:: EXERCISE ::
Below are the entries; return every line among them that holds the word "computer".
*** Opening of SOURCE MATERIAL ***
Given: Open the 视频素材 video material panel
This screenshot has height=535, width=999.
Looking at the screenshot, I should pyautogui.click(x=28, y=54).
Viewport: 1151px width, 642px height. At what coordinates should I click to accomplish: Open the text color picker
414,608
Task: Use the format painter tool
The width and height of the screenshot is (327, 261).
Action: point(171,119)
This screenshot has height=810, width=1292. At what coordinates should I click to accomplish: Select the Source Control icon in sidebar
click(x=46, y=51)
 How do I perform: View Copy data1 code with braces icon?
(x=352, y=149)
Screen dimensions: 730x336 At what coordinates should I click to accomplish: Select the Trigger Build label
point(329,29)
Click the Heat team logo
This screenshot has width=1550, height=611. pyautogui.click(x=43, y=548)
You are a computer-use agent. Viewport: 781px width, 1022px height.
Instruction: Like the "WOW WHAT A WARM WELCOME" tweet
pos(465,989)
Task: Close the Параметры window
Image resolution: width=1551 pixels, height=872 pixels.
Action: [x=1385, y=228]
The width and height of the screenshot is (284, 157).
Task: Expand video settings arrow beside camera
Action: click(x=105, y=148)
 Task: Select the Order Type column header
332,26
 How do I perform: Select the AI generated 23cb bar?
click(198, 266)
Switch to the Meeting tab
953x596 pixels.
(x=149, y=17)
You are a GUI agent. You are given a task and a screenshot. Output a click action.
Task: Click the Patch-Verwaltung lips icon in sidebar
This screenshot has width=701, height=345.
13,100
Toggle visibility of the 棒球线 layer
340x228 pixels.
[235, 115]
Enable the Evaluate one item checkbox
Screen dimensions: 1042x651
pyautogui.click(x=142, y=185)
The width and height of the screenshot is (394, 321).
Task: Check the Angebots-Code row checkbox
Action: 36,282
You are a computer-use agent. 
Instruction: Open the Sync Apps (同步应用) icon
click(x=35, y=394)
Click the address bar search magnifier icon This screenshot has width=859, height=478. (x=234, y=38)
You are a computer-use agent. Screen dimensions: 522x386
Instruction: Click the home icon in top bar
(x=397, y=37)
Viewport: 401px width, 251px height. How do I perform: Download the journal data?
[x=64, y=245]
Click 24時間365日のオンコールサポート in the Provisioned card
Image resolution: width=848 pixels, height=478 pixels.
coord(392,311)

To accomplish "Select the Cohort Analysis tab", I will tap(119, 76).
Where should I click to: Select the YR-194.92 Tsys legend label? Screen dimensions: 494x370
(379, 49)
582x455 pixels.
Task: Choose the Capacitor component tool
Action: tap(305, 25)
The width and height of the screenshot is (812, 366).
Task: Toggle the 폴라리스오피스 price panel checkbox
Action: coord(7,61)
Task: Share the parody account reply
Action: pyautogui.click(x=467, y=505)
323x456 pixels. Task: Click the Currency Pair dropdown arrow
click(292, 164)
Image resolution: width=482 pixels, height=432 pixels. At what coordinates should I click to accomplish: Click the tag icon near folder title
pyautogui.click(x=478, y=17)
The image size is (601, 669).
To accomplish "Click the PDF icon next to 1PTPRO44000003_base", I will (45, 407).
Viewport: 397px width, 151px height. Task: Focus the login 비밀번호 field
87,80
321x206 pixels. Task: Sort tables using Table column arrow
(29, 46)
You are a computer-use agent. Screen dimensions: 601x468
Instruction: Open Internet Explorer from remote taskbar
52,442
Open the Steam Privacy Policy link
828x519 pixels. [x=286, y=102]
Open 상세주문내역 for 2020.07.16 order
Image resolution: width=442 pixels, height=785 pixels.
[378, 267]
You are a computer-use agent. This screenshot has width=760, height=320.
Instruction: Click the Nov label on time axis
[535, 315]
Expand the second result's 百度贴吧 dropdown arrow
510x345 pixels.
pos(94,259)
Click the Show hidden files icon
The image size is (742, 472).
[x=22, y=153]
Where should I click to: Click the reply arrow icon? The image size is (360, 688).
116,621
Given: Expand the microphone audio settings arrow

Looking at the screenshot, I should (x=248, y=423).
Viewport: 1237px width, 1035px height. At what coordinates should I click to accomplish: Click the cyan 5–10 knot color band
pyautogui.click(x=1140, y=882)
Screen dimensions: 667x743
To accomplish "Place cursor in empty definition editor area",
*** Close of SOURCE MATERIAL ***
:: ANSWER SPACE ::
You are a computer-use agent. Viewport: 781px width, 1022px height.
You are a computer-use agent. 
You are a computer-use agent. Screen dimensions: 522x386
You are a computer-use agent. Screen dimensions: 601x468
You are a computer-use agent. This screenshot has width=760, height=320.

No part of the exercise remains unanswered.